Your instructions:
A faithful copy of the entire listing is what is needed.

******************************

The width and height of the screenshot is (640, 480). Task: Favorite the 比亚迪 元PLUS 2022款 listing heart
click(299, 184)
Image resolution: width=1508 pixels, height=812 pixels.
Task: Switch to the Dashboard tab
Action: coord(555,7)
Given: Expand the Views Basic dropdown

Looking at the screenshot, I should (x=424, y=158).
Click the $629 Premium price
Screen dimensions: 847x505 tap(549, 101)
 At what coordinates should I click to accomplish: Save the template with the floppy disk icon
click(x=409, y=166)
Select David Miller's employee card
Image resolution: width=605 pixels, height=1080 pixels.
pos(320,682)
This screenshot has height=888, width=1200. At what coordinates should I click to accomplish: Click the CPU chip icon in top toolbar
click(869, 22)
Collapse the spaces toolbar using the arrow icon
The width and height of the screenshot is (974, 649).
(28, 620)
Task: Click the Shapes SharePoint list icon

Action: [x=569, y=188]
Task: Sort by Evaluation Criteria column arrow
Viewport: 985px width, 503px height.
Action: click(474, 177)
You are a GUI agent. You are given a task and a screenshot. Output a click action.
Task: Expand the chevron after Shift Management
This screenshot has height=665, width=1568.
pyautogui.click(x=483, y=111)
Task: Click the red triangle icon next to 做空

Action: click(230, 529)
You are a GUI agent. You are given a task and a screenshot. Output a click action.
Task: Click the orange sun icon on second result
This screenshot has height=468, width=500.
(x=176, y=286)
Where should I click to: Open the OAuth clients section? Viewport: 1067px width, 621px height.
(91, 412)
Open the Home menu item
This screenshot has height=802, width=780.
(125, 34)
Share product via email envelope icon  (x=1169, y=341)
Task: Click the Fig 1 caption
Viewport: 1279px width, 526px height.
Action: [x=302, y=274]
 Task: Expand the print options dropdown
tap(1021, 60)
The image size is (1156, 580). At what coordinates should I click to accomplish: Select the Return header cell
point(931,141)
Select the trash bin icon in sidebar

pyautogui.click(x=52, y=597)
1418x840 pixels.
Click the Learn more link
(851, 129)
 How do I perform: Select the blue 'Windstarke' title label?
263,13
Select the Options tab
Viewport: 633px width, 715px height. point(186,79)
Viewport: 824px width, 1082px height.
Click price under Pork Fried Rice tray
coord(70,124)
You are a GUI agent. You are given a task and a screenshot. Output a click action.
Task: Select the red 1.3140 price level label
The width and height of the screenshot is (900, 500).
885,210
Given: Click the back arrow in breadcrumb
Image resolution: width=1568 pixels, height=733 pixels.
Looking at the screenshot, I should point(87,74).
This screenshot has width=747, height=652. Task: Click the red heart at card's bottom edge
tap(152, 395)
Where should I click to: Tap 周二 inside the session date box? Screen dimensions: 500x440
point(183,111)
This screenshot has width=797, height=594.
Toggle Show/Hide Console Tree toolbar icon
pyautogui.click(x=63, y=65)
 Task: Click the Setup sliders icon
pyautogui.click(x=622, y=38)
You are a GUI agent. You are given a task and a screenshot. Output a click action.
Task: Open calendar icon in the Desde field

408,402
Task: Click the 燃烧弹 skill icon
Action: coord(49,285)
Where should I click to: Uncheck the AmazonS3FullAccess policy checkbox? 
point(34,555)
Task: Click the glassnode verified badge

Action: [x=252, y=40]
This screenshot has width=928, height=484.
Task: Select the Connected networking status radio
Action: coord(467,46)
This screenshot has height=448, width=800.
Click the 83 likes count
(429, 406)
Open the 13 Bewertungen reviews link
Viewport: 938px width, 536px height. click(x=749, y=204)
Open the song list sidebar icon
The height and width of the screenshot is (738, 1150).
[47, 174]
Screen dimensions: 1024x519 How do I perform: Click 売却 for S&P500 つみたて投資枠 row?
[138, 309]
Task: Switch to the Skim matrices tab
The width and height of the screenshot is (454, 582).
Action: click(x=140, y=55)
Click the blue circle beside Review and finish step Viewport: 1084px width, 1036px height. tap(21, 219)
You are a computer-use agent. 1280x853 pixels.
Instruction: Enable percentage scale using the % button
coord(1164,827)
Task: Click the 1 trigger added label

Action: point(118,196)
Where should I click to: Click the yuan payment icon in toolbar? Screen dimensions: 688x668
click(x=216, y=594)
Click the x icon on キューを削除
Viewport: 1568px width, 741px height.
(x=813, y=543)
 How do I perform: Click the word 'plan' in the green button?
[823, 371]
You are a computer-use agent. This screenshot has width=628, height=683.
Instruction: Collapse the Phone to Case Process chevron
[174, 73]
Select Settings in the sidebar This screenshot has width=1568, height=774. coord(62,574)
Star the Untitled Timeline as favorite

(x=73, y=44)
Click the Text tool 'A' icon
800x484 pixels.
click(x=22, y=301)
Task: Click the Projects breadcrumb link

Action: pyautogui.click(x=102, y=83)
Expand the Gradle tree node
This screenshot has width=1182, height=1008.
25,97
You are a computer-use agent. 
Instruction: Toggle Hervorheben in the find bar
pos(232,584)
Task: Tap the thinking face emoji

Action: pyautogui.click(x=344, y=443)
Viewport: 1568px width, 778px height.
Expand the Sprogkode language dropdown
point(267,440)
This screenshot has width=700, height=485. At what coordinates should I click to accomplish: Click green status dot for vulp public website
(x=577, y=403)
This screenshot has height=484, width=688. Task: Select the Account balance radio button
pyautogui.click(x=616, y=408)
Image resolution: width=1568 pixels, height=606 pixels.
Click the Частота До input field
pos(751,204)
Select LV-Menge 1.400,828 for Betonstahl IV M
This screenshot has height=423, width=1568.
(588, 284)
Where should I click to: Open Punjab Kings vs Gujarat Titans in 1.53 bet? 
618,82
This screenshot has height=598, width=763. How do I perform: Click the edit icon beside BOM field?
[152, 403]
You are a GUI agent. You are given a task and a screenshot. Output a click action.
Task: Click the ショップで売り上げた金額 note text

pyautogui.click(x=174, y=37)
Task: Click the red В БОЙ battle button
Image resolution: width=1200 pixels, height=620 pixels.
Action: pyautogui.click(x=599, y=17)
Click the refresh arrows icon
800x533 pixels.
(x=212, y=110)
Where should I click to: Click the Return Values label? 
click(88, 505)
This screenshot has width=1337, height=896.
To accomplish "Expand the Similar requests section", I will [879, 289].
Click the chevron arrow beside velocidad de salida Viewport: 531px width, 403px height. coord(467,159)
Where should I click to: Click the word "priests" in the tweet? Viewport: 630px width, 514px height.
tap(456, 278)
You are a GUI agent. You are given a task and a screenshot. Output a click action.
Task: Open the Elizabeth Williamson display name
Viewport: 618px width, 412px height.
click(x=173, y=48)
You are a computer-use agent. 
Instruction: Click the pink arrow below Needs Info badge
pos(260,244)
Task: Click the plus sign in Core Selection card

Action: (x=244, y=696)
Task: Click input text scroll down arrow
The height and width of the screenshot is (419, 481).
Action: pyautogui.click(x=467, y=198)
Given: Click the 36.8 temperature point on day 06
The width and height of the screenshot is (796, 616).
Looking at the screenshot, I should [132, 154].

******************************

Solution:
The width and height of the screenshot is (640, 480). Task: Favorite the 比亚迪 元PLUS 2022款 listing heart
click(299, 184)
Image resolution: width=1508 pixels, height=812 pixels.
Task: Switch to the Dashboard tab
Action: coord(555,7)
Given: Expand the Views Basic dropdown

Looking at the screenshot, I should (x=424, y=158).
Click the $629 Premium price
Screen dimensions: 847x505 tap(549, 101)
 At what coordinates should I click to accomplish: Save the template with the floppy disk icon
click(x=409, y=166)
Select David Miller's employee card
Image resolution: width=605 pixels, height=1080 pixels.
pos(320,682)
This screenshot has height=888, width=1200. At what coordinates should I click to accomplish: Click the CPU chip icon in top toolbar
click(869, 22)
Collapse the spaces toolbar using the arrow icon
The width and height of the screenshot is (974, 649).
(28, 620)
Task: Click the Shapes SharePoint list icon

Action: [x=569, y=188]
Task: Sort by Evaluation Criteria column arrow
Viewport: 985px width, 503px height.
Action: click(474, 177)
You are a GUI agent. You are given a task and a screenshot. Output a click action.
Task: Expand the chevron after Shift Management
This screenshot has height=665, width=1568.
pyautogui.click(x=483, y=111)
Task: Click the red triangle icon next to 做空

Action: click(230, 529)
You are a GUI agent. You are given a task and a screenshot. Output a click action.
Task: Click the orange sun icon on second result
This screenshot has height=468, width=500.
(x=176, y=286)
Where should I click to: Open the OAuth clients section? Viewport: 1067px width, 621px height.
(91, 412)
Open the Home menu item
This screenshot has height=802, width=780.
(125, 34)
Share product via email envelope icon  (x=1169, y=341)
Task: Click the Fig 1 caption
Viewport: 1279px width, 526px height.
Action: [x=302, y=274]
 Task: Expand the print options dropdown
tap(1021, 60)
The image size is (1156, 580). At what coordinates should I click to accomplish: Select the Return header cell
point(931,141)
Select the trash bin icon in sidebar

pyautogui.click(x=52, y=597)
1418x840 pixels.
Click the Learn more link
(851, 129)
 How do I perform: Select the blue 'Windstarke' title label?
263,13
Select the Options tab
Viewport: 633px width, 715px height. point(186,79)
Viewport: 824px width, 1082px height.
Click price under Pork Fried Rice tray
coord(70,124)
You are a GUI agent. You are given a task and a screenshot. Output a click action.
Task: Select the red 1.3140 price level label
The width and height of the screenshot is (900, 500).
885,210
Given: Click the back arrow in breadcrumb
Image resolution: width=1568 pixels, height=733 pixels.
Looking at the screenshot, I should point(87,74).
This screenshot has width=747, height=652. Task: Click the red heart at card's bottom edge
tap(152, 395)
Where should I click to: Tap 周二 inside the session date box? Screen dimensions: 500x440
point(183,111)
This screenshot has width=797, height=594.
Toggle Show/Hide Console Tree toolbar icon
pyautogui.click(x=63, y=65)
 Task: Click the Setup sliders icon
pyautogui.click(x=622, y=38)
You are a GUI agent. You are given a task and a screenshot. Output a click action.
Task: Open calendar icon in the Desde field

408,402
Task: Click the 燃烧弹 skill icon
Action: coord(49,285)
Where should I click to: Uncheck the AmazonS3FullAccess policy checkbox? 
point(34,555)
Task: Click the glassnode verified badge

Action: [x=252, y=40]
This screenshot has width=928, height=484.
Task: Select the Connected networking status radio
Action: coord(467,46)
This screenshot has height=448, width=800.
Click the 83 likes count
(429, 406)
Open the 13 Bewertungen reviews link
Viewport: 938px width, 536px height. click(x=749, y=204)
Open the song list sidebar icon
The height and width of the screenshot is (738, 1150).
[47, 174]
Screen dimensions: 1024x519 How do I perform: Click 売却 for S&P500 つみたて投資枠 row?
[138, 309]
Task: Switch to the Skim matrices tab
The width and height of the screenshot is (454, 582).
Action: click(x=140, y=55)
Click the blue circle beside Review and finish step Viewport: 1084px width, 1036px height. tap(21, 219)
You are a computer-use agent. 1280x853 pixels.
Instruction: Enable percentage scale using the % button
coord(1164,827)
Task: Click the 1 trigger added label

Action: point(118,196)
Where should I click to: Click the yuan payment icon in toolbar? Screen dimensions: 688x668
click(x=216, y=594)
Click the x icon on キューを削除
Viewport: 1568px width, 741px height.
(x=813, y=543)
 How do I perform: Click the word 'plan' in the green button?
[823, 371]
You are a computer-use agent. This screenshot has width=628, height=683.
Instruction: Collapse the Phone to Case Process chevron
[174, 73]
Select Settings in the sidebar This screenshot has width=1568, height=774. coord(62,574)
Star the Untitled Timeline as favorite

(x=73, y=44)
Click the Text tool 'A' icon
800x484 pixels.
click(x=22, y=301)
Task: Click the Projects breadcrumb link

Action: pyautogui.click(x=102, y=83)
Expand the Gradle tree node
This screenshot has width=1182, height=1008.
25,97
You are a computer-use agent. 
Instruction: Toggle Hervorheben in the find bar
pos(232,584)
Task: Tap the thinking face emoji

Action: pyautogui.click(x=344, y=443)
Viewport: 1568px width, 778px height.
Expand the Sprogkode language dropdown
point(267,440)
This screenshot has width=700, height=485. At what coordinates should I click to accomplish: Click green status dot for vulp public website
(x=577, y=403)
This screenshot has height=484, width=688. Task: Select the Account balance radio button
pyautogui.click(x=616, y=408)
Image resolution: width=1568 pixels, height=606 pixels.
Click the Частота До input field
pos(751,204)
Select LV-Menge 1.400,828 for Betonstahl IV M
This screenshot has height=423, width=1568.
(588, 284)
Where should I click to: Open Punjab Kings vs Gujarat Titans in 1.53 bet? 
618,82
This screenshot has height=598, width=763. How do I perform: Click the edit icon beside BOM field?
[152, 403]
You are a GUI agent. You are given a task and a screenshot. Output a click action.
Task: Click the ショップで売り上げた金額 note text

pyautogui.click(x=174, y=37)
Task: Click the red В БОЙ battle button
Image resolution: width=1200 pixels, height=620 pixels.
Action: pyautogui.click(x=599, y=17)
Click the refresh arrows icon
800x533 pixels.
(x=212, y=110)
Where should I click to: Click the Return Values label? 
click(88, 505)
This screenshot has width=1337, height=896.
To accomplish "Expand the Similar requests section", I will [879, 289].
Click the chevron arrow beside velocidad de salida Viewport: 531px width, 403px height. coord(467,159)
Where should I click to: Click the word "priests" in the tweet? Viewport: 630px width, 514px height.
tap(456, 278)
You are a GUI agent. You are given a task and a screenshot. Output a click action.
Task: Open the Elizabeth Williamson display name
Viewport: 618px width, 412px height.
click(x=173, y=48)
You are a computer-use agent. 
Instruction: Click the pink arrow below Needs Info badge
pos(260,244)
Task: Click the plus sign in Core Selection card

Action: (x=244, y=696)
Task: Click input text scroll down arrow
The height and width of the screenshot is (419, 481).
Action: pyautogui.click(x=467, y=198)
Given: Click the 36.8 temperature point on day 06
The width and height of the screenshot is (796, 616).
Looking at the screenshot, I should [132, 154].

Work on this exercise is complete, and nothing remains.